There were many, many things which, in the use of English, the King didn’t like. This book contains a selection. Martin shows too much filial piety when he praises the book’s “spirit of reckless generosity”: it contains many more curses than blessings. The King is particularly alert to mindlessness and to dishonesty in the use of words. In the first category comes the addition of the ending “-athon” or “-thon” (derived from marathon) to describe anything that goes on for a bit, such as “telethon” or “talkathon”. (The same applies, though Amis doesn’t mention it, to the ending “-gate”, as in Watergate, appended to any scandal.) In the second category come words which try to fool the reader that something is being achieved when it isn’t. An example is the way we journalists claim to be “addressing” a question – thus helping to solve it – when in fact we are merely mentioning it.
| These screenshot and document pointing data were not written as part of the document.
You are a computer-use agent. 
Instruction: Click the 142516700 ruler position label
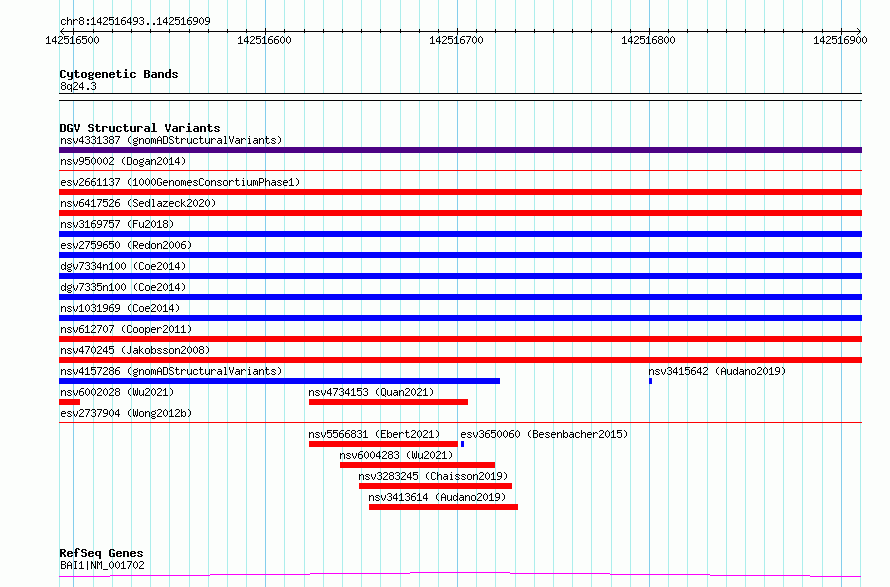456,40
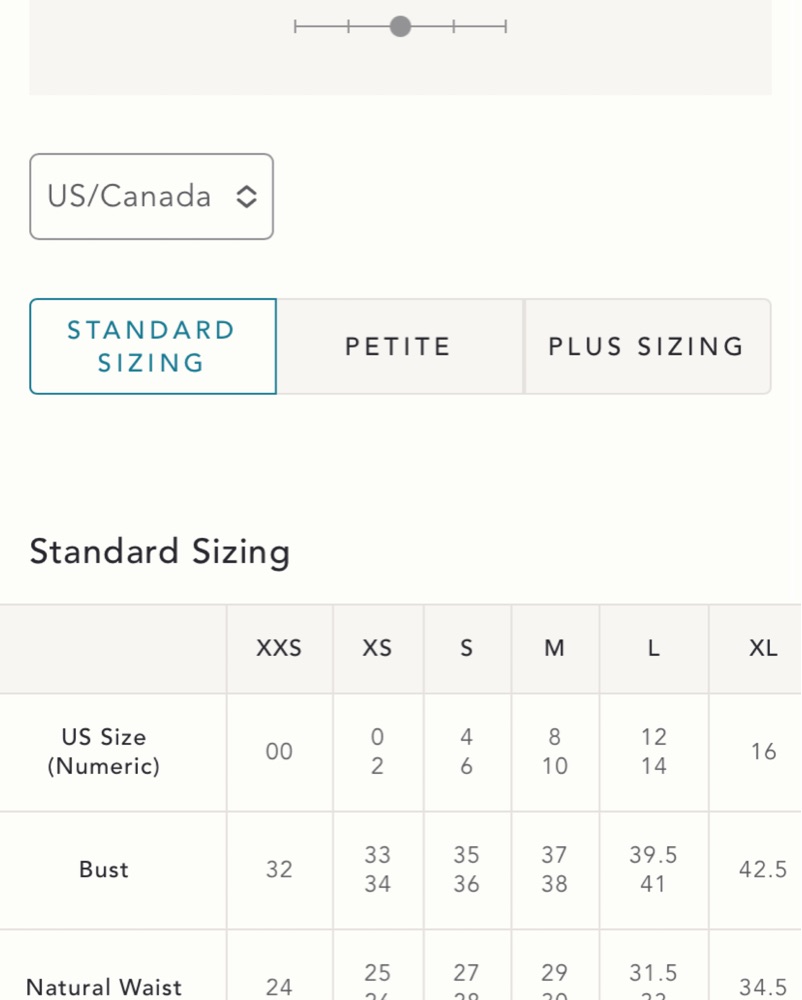
Task: Click the Standard Sizing heading
Action: click(x=160, y=551)
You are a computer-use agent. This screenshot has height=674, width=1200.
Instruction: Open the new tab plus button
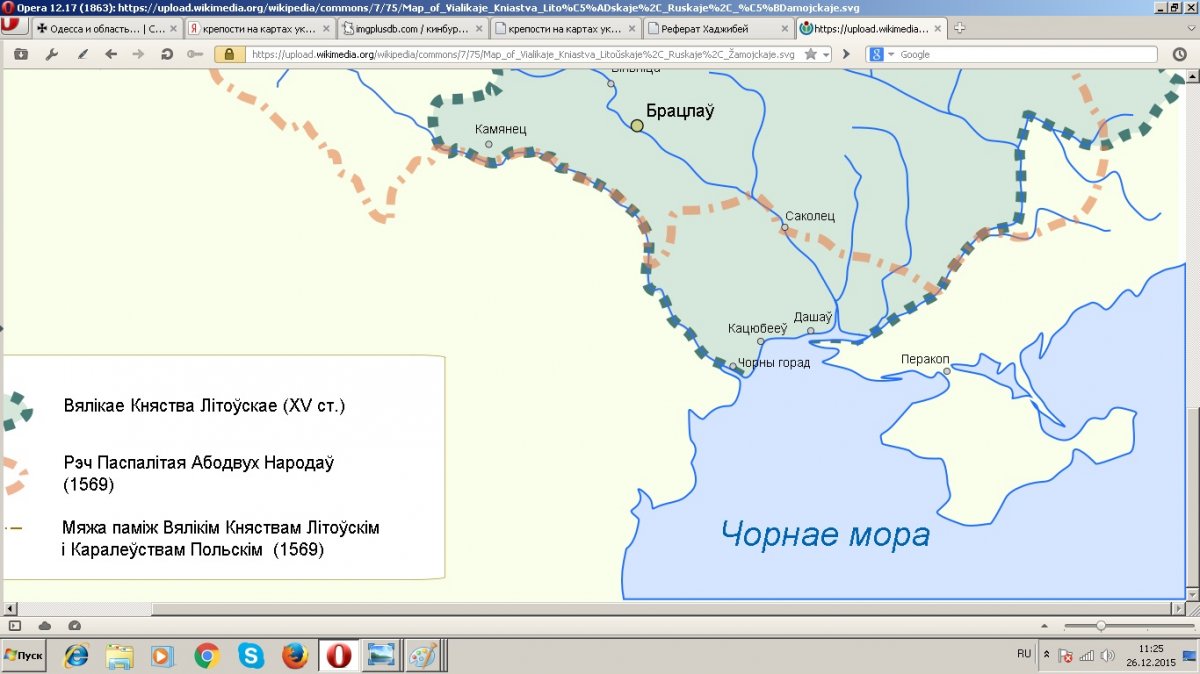tap(960, 28)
But what does shine throughout is Kingsley’s love of his language. He is exact, but not pedantic. Even when making minute points about the letter of the law, he is really talking about its spirit. Amis’s approach reminds me of the best sort of guide to a great city. He has plenty of learning derived from formal study, but he also knows the place like the back of his hand. He loves the city’s perfections, but also its oddities, and even, because they make him laugh, its defects. He loves its past, but lives vigorously in its present. Rome, or Paris, or London cannot be defined: rather, they can be known – the more intimately the better. So it is with English.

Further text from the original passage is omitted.